Donald Trump is not the victim: The right's laughable spin as violence breaks out in San Jose

Fox News and other conservative outlets would have you believe that Trump supporters are under assault. Not true

By Chauncey DeVega

Senior Writer

Published June 3, 2016 3:08PM (EDT)

Police form a line to contain protesters outside a campaign rally for Republican presidential candidate Donald Trump on Thursday, June 2, 2016, in San Jose, Calif.  (AP Photo/Noah Berger) (AP)
Police form a line to contain protesters outside a campaign rally for Republican presidential candidate Donald Trump on Thursday, June 2, 2016, in San Jose, Calif. (AP Photo/Noah Berger) (AP)

Violence and protests are features of Donald Trump’s 2016 Republican presidential primary campaign. His rally in San Jose, California, on Thursday did not deviate from this script.

-----

> Your objective: Condense the paragraph of the article that begins "Violence and protests are features" into a single shorter sentence, keeping its main facts. These records come from a separate source, not from the article.

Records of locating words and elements
-----

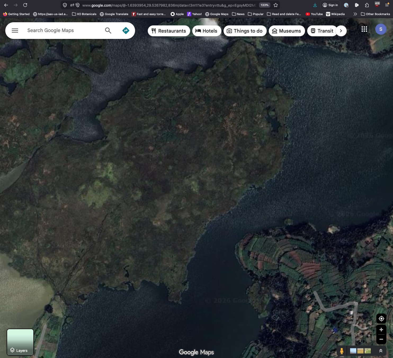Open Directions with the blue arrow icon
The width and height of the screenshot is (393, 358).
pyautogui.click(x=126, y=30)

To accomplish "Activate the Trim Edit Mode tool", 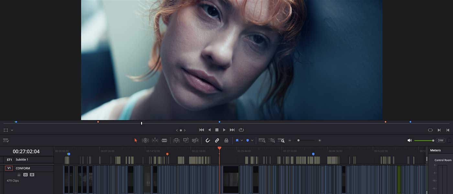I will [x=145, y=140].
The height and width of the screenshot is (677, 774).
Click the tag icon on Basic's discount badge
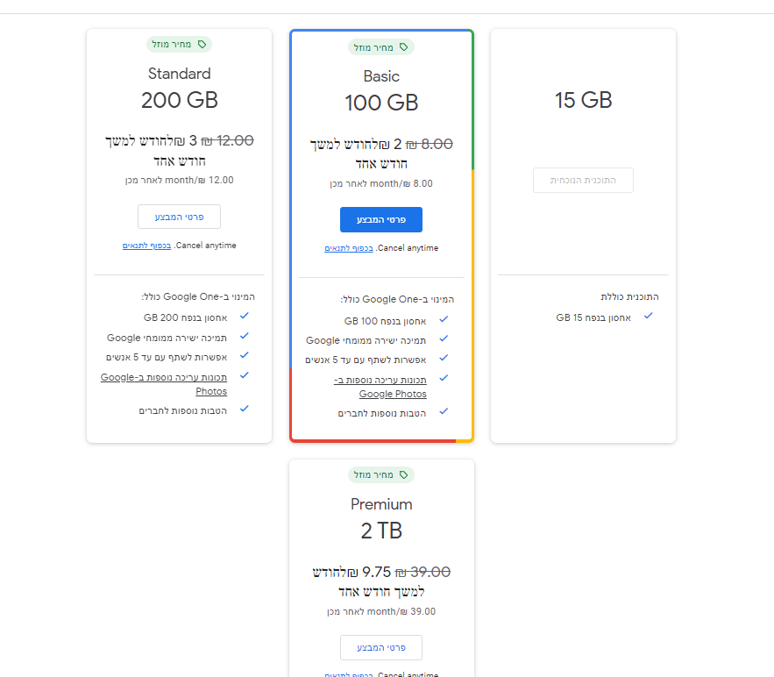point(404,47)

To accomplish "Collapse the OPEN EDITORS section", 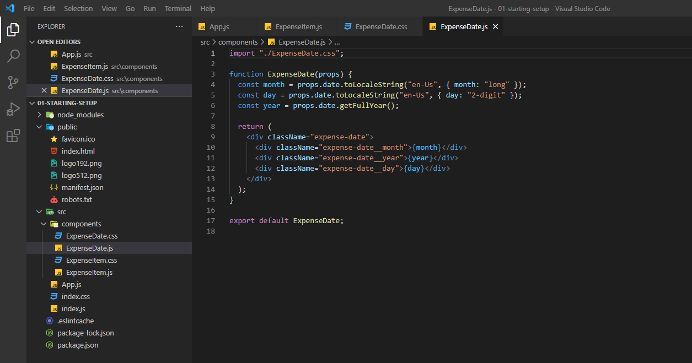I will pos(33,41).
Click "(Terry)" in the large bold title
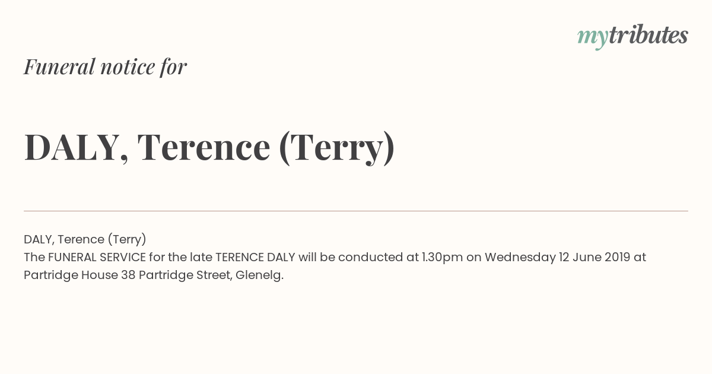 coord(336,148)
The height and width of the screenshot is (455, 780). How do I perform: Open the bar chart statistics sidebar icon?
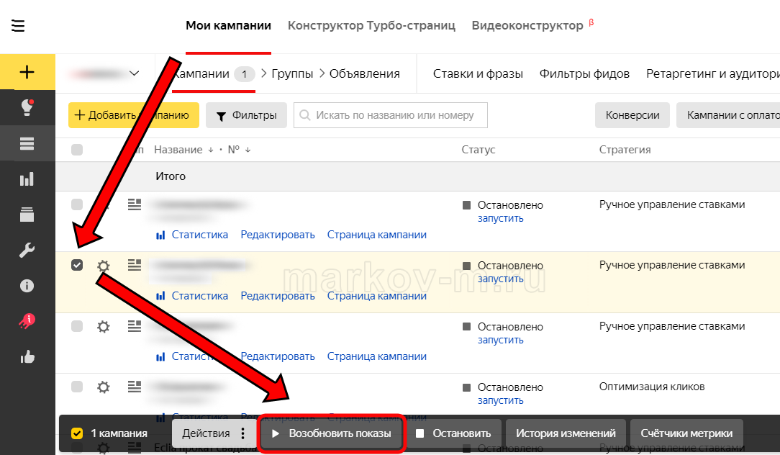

-----

> Task output: Trump's 2016 Republican primary campaign has featured violence and protests, and his Thursday rally in San Jose, California, was no exception.